Exercise instructions ::
Find every line in the records below that contains "with", and copy it.

Material to process section start

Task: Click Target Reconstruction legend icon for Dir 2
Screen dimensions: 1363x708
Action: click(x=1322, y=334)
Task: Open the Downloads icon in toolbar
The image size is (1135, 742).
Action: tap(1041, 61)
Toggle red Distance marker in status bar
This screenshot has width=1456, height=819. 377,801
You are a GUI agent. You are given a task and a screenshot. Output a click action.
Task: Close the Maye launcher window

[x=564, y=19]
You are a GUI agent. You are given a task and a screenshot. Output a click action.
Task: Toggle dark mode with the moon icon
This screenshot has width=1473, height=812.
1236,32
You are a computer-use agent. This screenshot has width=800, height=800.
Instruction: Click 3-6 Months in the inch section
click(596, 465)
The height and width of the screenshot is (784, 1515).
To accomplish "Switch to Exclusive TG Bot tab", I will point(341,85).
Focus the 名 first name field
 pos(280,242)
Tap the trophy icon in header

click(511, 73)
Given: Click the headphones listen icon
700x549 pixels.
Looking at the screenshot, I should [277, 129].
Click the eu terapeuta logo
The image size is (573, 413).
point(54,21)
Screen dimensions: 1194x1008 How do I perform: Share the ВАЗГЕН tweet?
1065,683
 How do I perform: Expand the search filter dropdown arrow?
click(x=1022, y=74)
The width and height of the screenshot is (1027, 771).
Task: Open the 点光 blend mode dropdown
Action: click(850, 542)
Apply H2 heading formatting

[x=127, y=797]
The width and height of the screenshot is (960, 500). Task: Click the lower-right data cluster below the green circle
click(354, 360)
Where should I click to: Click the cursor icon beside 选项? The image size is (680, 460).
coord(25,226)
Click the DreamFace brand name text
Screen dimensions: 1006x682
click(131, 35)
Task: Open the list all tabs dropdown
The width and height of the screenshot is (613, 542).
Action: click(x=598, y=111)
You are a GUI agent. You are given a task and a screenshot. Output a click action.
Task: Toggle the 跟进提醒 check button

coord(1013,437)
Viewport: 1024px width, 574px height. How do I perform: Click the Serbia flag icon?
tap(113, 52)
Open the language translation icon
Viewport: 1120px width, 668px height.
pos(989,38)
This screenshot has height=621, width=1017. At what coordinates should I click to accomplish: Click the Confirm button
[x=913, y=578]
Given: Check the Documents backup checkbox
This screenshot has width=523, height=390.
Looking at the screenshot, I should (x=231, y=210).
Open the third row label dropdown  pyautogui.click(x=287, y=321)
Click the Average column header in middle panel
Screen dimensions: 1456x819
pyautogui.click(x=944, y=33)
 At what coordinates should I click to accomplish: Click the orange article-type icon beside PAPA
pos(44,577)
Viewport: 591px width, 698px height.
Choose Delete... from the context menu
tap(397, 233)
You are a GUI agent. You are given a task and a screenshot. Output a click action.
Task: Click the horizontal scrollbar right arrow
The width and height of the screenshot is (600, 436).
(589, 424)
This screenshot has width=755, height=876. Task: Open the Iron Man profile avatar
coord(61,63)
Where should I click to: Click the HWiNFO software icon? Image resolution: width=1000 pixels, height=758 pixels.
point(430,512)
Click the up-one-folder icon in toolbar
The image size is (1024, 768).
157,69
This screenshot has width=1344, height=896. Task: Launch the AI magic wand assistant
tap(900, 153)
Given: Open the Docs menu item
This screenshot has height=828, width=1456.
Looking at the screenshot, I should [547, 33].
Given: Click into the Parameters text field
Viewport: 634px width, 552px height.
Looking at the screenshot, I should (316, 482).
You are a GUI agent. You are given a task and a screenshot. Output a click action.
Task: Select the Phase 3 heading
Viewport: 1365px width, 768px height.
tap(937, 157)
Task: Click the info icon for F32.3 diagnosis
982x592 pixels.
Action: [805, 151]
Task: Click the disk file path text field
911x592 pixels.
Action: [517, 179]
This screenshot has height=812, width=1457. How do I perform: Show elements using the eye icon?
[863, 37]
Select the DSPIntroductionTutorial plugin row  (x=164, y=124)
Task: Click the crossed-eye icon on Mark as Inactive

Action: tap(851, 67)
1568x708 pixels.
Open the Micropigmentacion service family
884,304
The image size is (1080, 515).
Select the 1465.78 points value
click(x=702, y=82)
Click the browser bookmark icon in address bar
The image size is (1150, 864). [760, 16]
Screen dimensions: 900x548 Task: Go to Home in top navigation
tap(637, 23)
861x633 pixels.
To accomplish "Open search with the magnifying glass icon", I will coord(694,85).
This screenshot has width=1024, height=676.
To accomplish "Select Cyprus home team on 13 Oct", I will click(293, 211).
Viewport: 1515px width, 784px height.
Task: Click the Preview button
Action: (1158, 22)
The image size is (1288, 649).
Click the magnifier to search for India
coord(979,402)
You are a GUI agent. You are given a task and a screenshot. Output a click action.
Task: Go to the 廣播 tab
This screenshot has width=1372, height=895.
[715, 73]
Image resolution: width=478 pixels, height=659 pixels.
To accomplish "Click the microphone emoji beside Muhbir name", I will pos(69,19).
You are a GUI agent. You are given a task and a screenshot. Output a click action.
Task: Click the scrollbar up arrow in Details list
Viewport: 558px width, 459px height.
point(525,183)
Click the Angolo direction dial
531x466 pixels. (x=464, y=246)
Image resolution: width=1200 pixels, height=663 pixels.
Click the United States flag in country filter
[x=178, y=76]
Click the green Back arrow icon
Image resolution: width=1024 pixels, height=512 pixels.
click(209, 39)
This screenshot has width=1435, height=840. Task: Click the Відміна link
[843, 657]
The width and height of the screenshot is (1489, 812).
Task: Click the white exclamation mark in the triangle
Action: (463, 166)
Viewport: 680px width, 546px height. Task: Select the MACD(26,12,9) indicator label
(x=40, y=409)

Material to process section end

Solution to this task ::
Task: Toggle dark mode with the moon icon
To accomplish "Open search with the magnifying glass icon", I will coord(694,85).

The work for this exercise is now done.